Marco Cesario (Élucid) : Malgré une crise économique profonde et la quasi-totalité des sondages le donnant perdant, le président Erdoğan a remporté l'élection présidentielle pour un troisième mandat consécutif. D'un point de vue historique, qu'est-ce qui a permis au parti d'Erdoğan (l'AKP) de disposer d'autant de force politique sur la durée ?
Emre Kizilkaya : Dans l'histoire de la Turquie en tant que république, il n'est jamais arrivé qu'un seul parti, un seul dirigeant, gouverne pendant si longtemps. Dans le passé, surtout avant l'AKP, il y avait presque toujours des gouvernements de coalition à cause du système parlementaire. Entre 2003 et 2005, Erdoğan était l'un des leaders du parti, bien sûr le plus important. Mais en même temps, à l'intérieur du parti et en lien avec le parti, il y avait beaucoup d'autres forces. Après les années 2007-2008, la situation a beaucoup changé, car la crise financière mondiale a d'abord frappé la Turquie. Et les conditions mondiales dues à la crise financière ont en fait profité à l’AKP d’Erdoğan, et pavé sa route pour ses multiples victoires électorales.
Élucid : Comment la crise financière a-t-elle renforcé le parti d'Erdoğan ?

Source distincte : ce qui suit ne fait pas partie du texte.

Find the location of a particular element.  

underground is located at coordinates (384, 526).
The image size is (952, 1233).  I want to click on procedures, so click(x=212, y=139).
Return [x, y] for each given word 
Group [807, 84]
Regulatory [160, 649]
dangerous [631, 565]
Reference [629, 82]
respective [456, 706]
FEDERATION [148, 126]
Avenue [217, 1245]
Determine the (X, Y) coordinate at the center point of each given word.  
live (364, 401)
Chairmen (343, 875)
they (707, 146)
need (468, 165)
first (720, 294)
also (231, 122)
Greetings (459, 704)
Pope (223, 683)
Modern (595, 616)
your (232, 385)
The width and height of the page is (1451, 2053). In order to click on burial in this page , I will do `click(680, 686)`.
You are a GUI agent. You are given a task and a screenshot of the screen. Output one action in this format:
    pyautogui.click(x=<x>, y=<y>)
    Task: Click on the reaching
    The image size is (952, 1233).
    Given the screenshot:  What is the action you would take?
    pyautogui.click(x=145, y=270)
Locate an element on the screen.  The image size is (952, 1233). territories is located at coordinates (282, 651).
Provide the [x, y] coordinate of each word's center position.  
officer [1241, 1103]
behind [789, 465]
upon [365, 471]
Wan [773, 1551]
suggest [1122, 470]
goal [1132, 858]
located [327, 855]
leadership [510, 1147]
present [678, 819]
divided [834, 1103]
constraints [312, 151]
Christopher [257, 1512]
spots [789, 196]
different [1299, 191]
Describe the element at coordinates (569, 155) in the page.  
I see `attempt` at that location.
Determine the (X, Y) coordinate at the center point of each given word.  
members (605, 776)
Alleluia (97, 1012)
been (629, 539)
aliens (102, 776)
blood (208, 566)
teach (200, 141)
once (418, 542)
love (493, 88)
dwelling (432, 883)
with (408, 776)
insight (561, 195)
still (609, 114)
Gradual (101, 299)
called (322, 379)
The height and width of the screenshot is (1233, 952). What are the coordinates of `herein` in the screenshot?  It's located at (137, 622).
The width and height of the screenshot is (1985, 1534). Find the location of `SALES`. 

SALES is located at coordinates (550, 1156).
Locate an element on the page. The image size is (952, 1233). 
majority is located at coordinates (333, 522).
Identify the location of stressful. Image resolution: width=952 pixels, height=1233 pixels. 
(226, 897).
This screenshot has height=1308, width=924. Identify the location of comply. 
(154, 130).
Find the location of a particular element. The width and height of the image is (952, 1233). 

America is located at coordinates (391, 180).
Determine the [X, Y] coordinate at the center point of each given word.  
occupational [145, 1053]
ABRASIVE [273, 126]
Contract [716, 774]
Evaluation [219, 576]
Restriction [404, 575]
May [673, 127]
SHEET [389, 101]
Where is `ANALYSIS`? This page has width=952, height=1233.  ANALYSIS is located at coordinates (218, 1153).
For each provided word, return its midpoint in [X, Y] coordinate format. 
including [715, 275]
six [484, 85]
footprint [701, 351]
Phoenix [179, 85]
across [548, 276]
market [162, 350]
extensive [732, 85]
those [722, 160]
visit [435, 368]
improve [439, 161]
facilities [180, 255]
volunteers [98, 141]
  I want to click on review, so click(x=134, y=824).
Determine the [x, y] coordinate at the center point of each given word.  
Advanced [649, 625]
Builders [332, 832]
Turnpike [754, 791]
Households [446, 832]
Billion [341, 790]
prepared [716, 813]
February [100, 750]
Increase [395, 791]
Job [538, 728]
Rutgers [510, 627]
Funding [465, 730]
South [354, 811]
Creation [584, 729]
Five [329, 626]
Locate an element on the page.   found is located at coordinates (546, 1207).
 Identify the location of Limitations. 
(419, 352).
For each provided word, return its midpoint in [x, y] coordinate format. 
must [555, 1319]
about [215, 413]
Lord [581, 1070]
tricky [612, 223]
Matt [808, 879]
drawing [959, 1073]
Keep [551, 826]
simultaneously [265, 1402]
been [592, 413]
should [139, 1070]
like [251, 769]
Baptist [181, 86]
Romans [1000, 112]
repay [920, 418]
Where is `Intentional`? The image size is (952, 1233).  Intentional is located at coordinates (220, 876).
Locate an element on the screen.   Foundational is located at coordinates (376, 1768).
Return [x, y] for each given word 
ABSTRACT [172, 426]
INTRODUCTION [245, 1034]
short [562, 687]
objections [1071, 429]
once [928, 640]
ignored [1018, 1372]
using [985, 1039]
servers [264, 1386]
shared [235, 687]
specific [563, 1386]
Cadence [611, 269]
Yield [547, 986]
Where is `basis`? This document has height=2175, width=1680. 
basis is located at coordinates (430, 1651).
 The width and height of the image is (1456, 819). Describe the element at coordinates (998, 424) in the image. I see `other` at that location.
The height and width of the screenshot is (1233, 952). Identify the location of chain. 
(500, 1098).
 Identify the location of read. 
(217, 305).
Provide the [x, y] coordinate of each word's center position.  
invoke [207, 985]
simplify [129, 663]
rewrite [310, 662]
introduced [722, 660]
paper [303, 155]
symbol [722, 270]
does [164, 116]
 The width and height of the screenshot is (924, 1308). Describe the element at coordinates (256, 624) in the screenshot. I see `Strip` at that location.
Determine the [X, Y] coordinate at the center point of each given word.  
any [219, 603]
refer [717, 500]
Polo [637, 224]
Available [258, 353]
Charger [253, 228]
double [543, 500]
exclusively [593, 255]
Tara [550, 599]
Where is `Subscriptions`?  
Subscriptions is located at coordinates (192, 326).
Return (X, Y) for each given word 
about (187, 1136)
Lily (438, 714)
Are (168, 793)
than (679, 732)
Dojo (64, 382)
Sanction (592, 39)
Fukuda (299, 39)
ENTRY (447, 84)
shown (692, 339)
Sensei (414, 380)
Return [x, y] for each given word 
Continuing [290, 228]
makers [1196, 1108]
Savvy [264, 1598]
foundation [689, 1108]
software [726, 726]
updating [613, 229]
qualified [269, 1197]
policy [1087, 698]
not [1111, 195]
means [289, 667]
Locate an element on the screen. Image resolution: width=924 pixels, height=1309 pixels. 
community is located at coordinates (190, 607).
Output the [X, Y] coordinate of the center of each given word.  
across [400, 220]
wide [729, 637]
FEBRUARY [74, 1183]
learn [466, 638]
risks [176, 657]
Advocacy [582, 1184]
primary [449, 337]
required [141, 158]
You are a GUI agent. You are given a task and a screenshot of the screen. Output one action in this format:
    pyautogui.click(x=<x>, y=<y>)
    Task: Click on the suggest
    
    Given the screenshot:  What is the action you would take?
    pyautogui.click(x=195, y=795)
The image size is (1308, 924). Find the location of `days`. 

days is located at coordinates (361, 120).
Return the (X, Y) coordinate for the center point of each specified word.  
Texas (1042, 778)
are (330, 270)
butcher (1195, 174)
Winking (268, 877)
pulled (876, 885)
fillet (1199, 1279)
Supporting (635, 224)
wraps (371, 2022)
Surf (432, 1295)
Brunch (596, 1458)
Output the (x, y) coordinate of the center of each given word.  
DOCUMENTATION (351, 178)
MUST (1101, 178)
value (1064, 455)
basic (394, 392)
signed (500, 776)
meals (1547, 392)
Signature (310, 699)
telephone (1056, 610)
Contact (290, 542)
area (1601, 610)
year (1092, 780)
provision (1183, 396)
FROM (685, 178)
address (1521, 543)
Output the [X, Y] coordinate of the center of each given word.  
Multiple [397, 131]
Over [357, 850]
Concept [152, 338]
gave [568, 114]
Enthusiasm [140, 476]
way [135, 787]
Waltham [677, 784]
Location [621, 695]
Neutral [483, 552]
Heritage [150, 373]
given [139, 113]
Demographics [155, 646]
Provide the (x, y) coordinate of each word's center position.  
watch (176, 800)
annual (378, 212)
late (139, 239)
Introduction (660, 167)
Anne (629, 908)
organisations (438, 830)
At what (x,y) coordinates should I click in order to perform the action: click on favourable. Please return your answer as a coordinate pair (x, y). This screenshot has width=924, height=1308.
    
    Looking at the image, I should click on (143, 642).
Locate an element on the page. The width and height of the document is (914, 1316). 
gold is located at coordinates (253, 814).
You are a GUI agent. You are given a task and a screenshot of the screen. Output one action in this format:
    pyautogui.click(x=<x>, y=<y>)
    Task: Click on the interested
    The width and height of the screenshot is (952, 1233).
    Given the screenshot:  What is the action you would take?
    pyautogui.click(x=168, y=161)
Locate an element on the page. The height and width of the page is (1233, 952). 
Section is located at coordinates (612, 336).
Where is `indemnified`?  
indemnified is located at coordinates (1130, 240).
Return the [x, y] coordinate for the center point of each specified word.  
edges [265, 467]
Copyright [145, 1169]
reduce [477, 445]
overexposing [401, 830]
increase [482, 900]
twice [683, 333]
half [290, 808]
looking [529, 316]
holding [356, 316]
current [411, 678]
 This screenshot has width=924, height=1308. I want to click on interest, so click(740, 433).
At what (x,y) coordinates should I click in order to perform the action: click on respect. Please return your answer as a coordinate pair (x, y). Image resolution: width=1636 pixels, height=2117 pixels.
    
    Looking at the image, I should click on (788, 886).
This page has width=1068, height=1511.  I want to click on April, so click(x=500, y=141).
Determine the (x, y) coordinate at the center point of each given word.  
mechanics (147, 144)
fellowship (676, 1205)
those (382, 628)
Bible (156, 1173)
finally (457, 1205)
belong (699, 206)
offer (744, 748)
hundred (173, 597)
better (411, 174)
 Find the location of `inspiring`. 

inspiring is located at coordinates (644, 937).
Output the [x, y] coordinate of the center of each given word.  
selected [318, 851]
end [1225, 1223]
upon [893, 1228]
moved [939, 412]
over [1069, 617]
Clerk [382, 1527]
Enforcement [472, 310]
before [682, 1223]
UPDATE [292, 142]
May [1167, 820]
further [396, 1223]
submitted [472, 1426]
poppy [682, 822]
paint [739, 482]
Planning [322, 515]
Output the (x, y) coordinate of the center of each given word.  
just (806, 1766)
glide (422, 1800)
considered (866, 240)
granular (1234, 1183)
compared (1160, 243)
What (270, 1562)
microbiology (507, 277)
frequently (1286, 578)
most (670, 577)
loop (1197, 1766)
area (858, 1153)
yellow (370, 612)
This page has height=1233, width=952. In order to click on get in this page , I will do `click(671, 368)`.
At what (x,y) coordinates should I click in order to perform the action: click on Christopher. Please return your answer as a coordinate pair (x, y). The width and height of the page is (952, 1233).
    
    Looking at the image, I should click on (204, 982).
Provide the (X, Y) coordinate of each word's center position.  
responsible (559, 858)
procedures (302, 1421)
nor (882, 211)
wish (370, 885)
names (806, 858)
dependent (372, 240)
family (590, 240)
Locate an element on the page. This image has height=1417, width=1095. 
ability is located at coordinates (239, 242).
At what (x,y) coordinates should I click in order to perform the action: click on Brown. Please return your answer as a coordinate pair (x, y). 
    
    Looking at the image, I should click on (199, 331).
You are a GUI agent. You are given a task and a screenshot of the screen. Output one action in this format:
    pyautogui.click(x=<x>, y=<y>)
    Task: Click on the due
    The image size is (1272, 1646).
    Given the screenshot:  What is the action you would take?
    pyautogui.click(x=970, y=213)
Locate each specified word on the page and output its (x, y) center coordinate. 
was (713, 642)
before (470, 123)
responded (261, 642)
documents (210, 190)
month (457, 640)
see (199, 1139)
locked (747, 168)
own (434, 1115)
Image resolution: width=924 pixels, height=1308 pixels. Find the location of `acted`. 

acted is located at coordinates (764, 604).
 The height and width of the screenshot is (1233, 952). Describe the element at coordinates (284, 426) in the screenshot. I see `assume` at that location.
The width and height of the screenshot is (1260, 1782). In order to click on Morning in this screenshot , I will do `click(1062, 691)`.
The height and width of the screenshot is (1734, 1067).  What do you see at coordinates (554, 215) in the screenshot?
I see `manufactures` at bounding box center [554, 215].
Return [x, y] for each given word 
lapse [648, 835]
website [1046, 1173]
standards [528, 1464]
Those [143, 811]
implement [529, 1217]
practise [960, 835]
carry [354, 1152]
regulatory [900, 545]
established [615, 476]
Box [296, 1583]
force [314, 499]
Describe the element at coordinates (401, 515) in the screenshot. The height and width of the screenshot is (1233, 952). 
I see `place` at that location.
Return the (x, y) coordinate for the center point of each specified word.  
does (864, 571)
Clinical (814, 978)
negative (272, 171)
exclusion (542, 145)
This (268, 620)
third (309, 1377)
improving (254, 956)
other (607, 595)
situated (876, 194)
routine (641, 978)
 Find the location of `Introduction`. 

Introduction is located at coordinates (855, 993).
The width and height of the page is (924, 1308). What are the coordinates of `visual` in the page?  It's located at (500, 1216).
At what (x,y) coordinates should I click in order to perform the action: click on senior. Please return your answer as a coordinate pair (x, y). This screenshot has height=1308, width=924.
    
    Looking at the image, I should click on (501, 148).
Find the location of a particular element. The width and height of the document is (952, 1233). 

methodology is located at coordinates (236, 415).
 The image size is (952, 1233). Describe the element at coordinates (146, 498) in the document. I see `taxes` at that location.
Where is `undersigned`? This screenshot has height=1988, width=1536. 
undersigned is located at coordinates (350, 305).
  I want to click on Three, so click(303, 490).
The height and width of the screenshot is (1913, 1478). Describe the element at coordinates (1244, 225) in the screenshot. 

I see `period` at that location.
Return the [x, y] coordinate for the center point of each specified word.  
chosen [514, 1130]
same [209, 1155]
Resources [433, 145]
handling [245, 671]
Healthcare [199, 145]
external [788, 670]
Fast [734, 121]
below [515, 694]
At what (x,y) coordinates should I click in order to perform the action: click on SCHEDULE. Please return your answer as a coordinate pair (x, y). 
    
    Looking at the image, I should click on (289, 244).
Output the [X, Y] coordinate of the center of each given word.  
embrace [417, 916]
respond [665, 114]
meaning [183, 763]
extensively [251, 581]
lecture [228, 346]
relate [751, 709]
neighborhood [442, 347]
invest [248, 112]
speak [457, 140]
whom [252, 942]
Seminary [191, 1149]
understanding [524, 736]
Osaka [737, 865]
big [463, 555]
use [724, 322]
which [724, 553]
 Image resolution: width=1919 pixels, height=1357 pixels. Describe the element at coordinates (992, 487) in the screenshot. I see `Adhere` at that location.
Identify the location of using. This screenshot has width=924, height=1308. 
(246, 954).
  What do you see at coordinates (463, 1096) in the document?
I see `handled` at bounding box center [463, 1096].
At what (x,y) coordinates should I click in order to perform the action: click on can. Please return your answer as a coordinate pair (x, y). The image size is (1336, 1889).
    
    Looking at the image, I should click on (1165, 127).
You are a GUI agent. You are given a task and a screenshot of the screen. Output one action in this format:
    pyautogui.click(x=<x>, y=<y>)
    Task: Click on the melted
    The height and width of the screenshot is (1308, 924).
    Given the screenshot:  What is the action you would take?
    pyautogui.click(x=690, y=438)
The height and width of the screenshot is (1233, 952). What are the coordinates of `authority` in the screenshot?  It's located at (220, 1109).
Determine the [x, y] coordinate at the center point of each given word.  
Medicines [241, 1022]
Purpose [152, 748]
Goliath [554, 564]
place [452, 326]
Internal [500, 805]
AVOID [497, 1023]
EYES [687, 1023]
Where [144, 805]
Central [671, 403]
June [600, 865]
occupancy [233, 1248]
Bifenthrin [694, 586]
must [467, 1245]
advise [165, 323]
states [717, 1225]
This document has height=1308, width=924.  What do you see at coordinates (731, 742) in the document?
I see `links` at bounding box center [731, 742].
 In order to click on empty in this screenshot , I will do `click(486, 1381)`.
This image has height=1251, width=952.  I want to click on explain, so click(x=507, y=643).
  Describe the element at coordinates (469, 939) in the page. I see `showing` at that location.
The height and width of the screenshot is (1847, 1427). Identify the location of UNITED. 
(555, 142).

Emre Kizilkaya : La crise a fourni de l'argent moins cher à la Turquie pour sa croissance économique. À cette époque, l'argent fuyait certains pays développés (comme les États-Unis par exemple) pour se réfugier dans des pays en développement comme la Turquie ou le Brésil. Cela a donc profité à l'AKP. Et en même temps, cela a conduit à l'effondrement de l'ancienne coalition d'Erdoğan, la « coalition secrète », parce qu’à partir des années 2011-2013, les cadres du parti d’Erdoğan ont commencé à se battre avec les gulénistes.